平林良人「品質マニュアルの作り方」(1993年)アーカイブ 第15回

条項4.10 Inspection and testing(検査及び試験)
条項4.10.2 In-process inspection and testing(工程内の検査及び試験)

【ポイント】

  • ① 工程内で検査,試験および識別をする。工程監査および工程管理により品質確保をはかる。
  • ② 品質の確認がされるまで次工程には流さない。
  • ③ 不適合品の表示をし,良品と分離して保管する。

【背景】

  • ① 工程内にはいろいろな要素が存在している。

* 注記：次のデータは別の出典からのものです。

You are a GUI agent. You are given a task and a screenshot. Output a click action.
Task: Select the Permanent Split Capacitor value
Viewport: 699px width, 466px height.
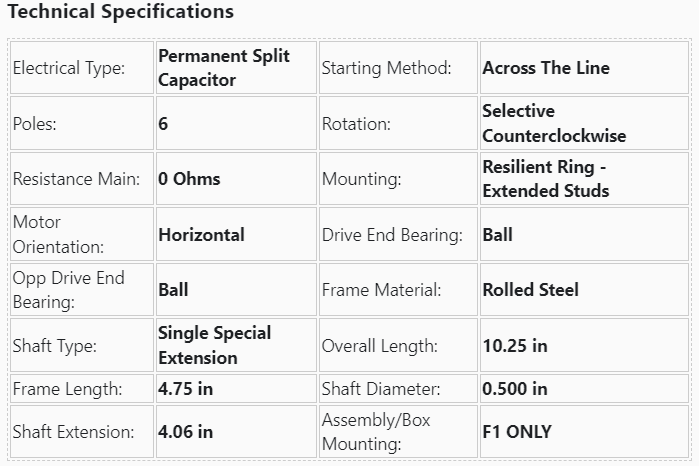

たとえば人,機械,材料,方法などが主な要素であるが,これらの要素は常に変化している。したがって工程内の品質は常に変動していると見なくてはならない。
  • ② この変動している品質特性をどのような方法で把握するかを決め,規定された検査に合格しない製品は次工程に流さないような工夫をする。

【企業内実施例】

  • ① 工程内検査場所,試験方法(データ,サンプリング,重要度など),責任部門を定めた基準がある。
  • ② 工程内検査場所,試験方法を作成,承認,制定,登録,配布,回収する方法を定めた基準がある。
  • ③ 検査,試験が実施され,工程流動表などに記録が残されている。
  • ④ 基準通りに製品が流動しており,合格品以外は次工程に流動していない。
  • ⑤ 不適合品は基準通り識別,処置されている。

【審査時の質間事項】

  • ① 工程内検査の方法を説明してください。
  • ② 工程内検査の記録を見せてください。
  • ③ 不適合品の識別,混入防止をはかる手順を説明してください。
  • ④ 修理,回収したものはどの工程まで戻すのですか?

【不適合】

  • ① 工程内検査の方法が明確に定められていない。
  • ② 不適合品が良品と識別されていない,混入している。

条項4.10 Inspection and testing(検査及び試験)
条項4.10.3 Final inspection and testing(最終検査及び試験)

【ポイント】

  • ① 完成品が最終検査および試験において,規定要求事項のすべてに合致していることを確認する方法を基準化し,実施する。
  • ② どのような製品も,承認されるまでは出荷してはならない。

【背景】

  • ① ここでいう最終検査とは,工程内の最後で行われる検査,試験と,品質保証部などで行う出荷検査(Outgoing inspection)のことをいっている。
  • ② 最終工程で行う検査は,普通は全数検査であり,自社で決めた重要管理項目(たとえば安全特性など)を全数検査することになる。
  • ③ 出荷検査は普通,技取検査である。
  • ④ この検査結果を必ず記録として残し,そこまでの工程内検査と照らし合わせて出荷の可否を決定する。
  • ⑤ 出荷責任者が決められており,その人の承認があるまでは出荷してはならない。

【企業内実施例】

  • ① 最終検査,試験について,その実施方法が基準に定められている(合格・不合格時の処置,合格印,識別,受入,出荷検査との関係,責任部門など)。
  • ② 基準通りに最終検査,試験,出荷検査が計画され,実施されている。
  • ③ 最終検査の合否承認の基準が定められている(帳票,承認,責任者)。

【審査時の質問事項】

  • ① 最終検査を定めた基準書を見せてください。
  • ② 出荷責任者は誰ですか?
  • ③ 出荷を承認する基準を説明してください。

【不適合】

  • ① 最終検査,試験について,それを定めた基準がない。
  • ② 最終検査,試験について,それを実施した記録がない。

条項4.10 Inspection and testing(検査及び試験)
条項4.10.4 inspection and test records(検査及び試験の記録)

【ポイント】

  • 受入検査,工程内検査,最終検査のデ一タを作成し,記録として残すことを基準化し,実施する。

【背景】

  • ① 検査および試験の記録を残すとともに,それらの記録を,出荷した製品がすべての規定要求事項に合致している証拠として,定められた期間,保管しておかなければならない。
  • ② 保管期間は,それぞれの企業の経験と法的規制などから判断して企業が独自に定めればよい。

【企業内実施例】

  • ① 受入検査,エ程内検査,最終検査のデータの記録の仕方を定めた基準がある。
  • ② その基準通りに実施され,記録が残されている。
  • ③ 検査,試験の記録の保管方法が決まっている。
      (保管期間,保管方法,責任者,帳票,承認の仕方など)

【審査時の質間事項】

  • ① 検査,試験データの記録の残し方を説明してください。
  • ② 検査,試験の記録の保管について説明してください。
  • ③ 検査,試験の記録を見せてください。

【不適合】

  • ① 検査,試験のデータが保管されていない。
  • ② 記録の仕方,保管方法などについて定められた基準がない。